According to a Press Release dated November 5, 2001, a complaint was filed alleging violations of Sections 11, 12(a)(2) and 15 of the Securities Act of 1933 and Section 10(b) of the Securities Exchange Act of 1934 and Rule 10b-5 promulgated thereunder. On or about March 9, 2000, GT Group
Telecom commenced an initial public offering of 18,000,000 of its shares of
Class B Non-Voting Shares at an offering price of $14 per share (the "GT Group Telecom IPO").
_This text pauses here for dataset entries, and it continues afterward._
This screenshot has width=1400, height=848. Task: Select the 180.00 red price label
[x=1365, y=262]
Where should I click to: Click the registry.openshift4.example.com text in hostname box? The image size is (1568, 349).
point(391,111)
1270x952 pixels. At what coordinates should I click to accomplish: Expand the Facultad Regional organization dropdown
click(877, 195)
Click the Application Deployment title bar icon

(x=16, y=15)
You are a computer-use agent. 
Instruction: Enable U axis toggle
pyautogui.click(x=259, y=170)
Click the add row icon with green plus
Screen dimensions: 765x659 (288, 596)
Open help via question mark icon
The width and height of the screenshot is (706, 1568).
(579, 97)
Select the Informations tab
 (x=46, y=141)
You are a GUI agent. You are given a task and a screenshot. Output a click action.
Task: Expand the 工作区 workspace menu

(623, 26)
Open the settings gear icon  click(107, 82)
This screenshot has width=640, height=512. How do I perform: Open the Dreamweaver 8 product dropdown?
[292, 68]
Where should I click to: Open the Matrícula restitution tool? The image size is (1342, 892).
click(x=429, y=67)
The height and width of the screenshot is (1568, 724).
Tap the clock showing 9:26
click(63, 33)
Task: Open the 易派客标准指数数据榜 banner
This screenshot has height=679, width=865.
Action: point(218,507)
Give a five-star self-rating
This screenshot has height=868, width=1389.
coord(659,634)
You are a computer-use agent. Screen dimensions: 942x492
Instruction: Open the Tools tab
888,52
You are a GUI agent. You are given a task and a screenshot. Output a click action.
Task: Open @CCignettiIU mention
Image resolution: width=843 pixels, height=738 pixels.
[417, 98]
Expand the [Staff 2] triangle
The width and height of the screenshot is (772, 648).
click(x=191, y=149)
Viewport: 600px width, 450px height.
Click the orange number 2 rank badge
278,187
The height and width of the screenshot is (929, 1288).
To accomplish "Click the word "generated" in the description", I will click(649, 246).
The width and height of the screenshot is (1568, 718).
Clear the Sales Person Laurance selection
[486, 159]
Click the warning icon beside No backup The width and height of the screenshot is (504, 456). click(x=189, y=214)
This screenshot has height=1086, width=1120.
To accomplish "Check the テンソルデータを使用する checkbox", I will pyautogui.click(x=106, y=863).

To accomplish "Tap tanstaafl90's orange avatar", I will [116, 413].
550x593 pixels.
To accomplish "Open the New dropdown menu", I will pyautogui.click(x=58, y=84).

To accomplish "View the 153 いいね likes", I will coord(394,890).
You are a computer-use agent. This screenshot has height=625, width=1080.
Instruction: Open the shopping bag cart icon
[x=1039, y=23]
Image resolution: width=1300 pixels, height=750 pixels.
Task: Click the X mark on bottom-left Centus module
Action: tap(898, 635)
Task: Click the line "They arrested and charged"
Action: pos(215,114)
In connection therewith, GT Group Telecom filed a registration statement, which incorporated a prospectus (the "Prospectus"), with the SEC. The complaint further alleges that the Prospectus was materially false and misleading because it failed to disclose, among other things, that: (i) GT Group Telecom had solicited and received excessive and undisclosed commissions from certain investors in exchange for which Goldman, Salomon, CIBC, Merrill, Morgan, and RBC allocated to those investors material portions of the restricted number of GT Group Telecom shares issued in connection with the GT Group Telecom IPO; and (ii) Goldman, Salomon, CIBC, Merrill, Morgan, and RBC had entered into
agreements with customers whereby Goldman, Salomon, CIBC, Merrill, Morgan, and RBC agreed to allocate GT Group Telecom shares to those customers in the GT Group Telecom IPO in exchange for which the customers agreed to purchase additional GT Group Telecom shares in the aftermarket at pre-determined prices.